Reeling from another crisis of his own making, President Donald Trump tried to refocus attention on his Democratic rival at a rally in battleground Michigan Thursday as he pushed to move past revelations that he purposefully played down the danger of the coronavirus last winter. But the virus controversy followed him as he faced new pushback from local officials worried about the growing size of his rallies and his campaign’s repeated flouting of public health guidelines intended to halt the COVID-19 spread. That includes Michigan’s Democratic Gov. Gretchen Whitmer, who raised alarms about Thursday’s event. Trump, however, reveled in the crowd of several thousand, packed shoulder-to-shoulder in a cavernous airport hangar, mostly without masks.

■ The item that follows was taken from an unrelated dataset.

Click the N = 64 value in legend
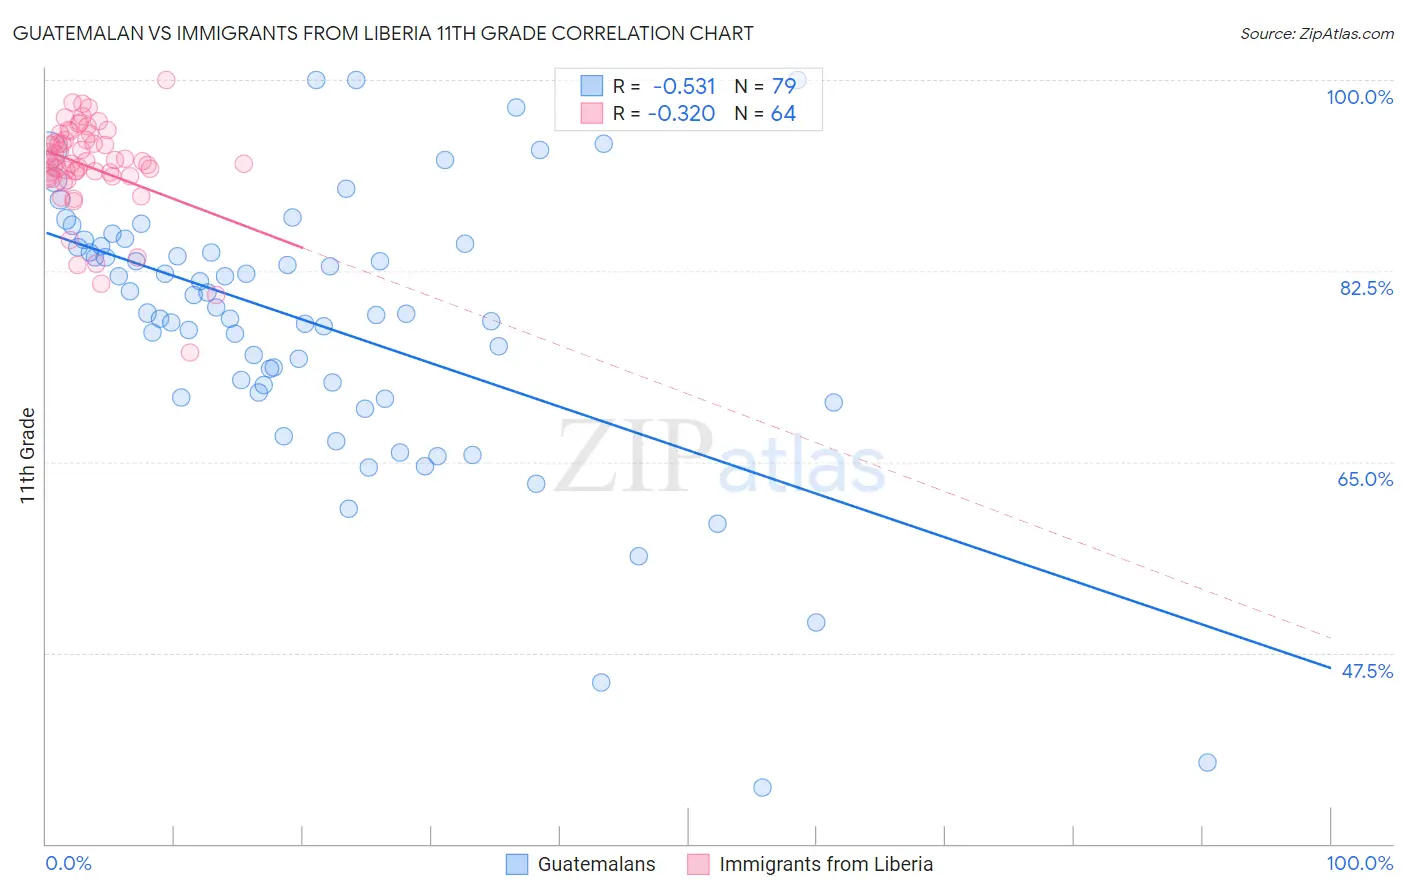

President Trump told the crowd at a rally near Saginaw he did the right thing by avoiding discussing publicly how dangerous COVID-19 could be.
The president doubled down on previous comments that he wanted to avoid spreading panic over the virus among the public…
Trump had said he wanted to be interviewed by respected journalist Bob Woodward for a forthcoming book.
Woodward quotes Trump saying COVID-19 was deadly stuff weeks before the first confirmed deaths from the virus in the U-S.
At Trump’s Michigan rally, with many in the crowd refraining from wearing a mask, Woodward was no longer quite so “respected.”
“This whack job that wrote the book…he said ‘Well Trump knew a little bit.’ They wanted me to come out and scream ‘People are dying…we’re dying.’ No…no. We did it just the right way. We have to be calm,” Trump told the crowd.
The president also took credit for bringing new auto plants to Michigan. Though, in fact, the state has lost several in recent years and only a relative handful of major factories are being built or re-tooled.
Whitmer is sharply criticizing Trump following revelations he purposely downplayed the deadly coronavirus. She called it “devastating” news and Trump the “biggest threat” to Americans. Whitmer, a Democrat whose state was hit hard by COVID-19 in the spring, reacted after the release of excerpts from journalist Bob Woodward’s book. Woodward said the president acknowledged being alarmed by the virus in February, even as he was telling the nation it was no worse than the flu and would swiftly disappear. Trump says he was being a “cheerleader” for the country and trying to keep everyone calm.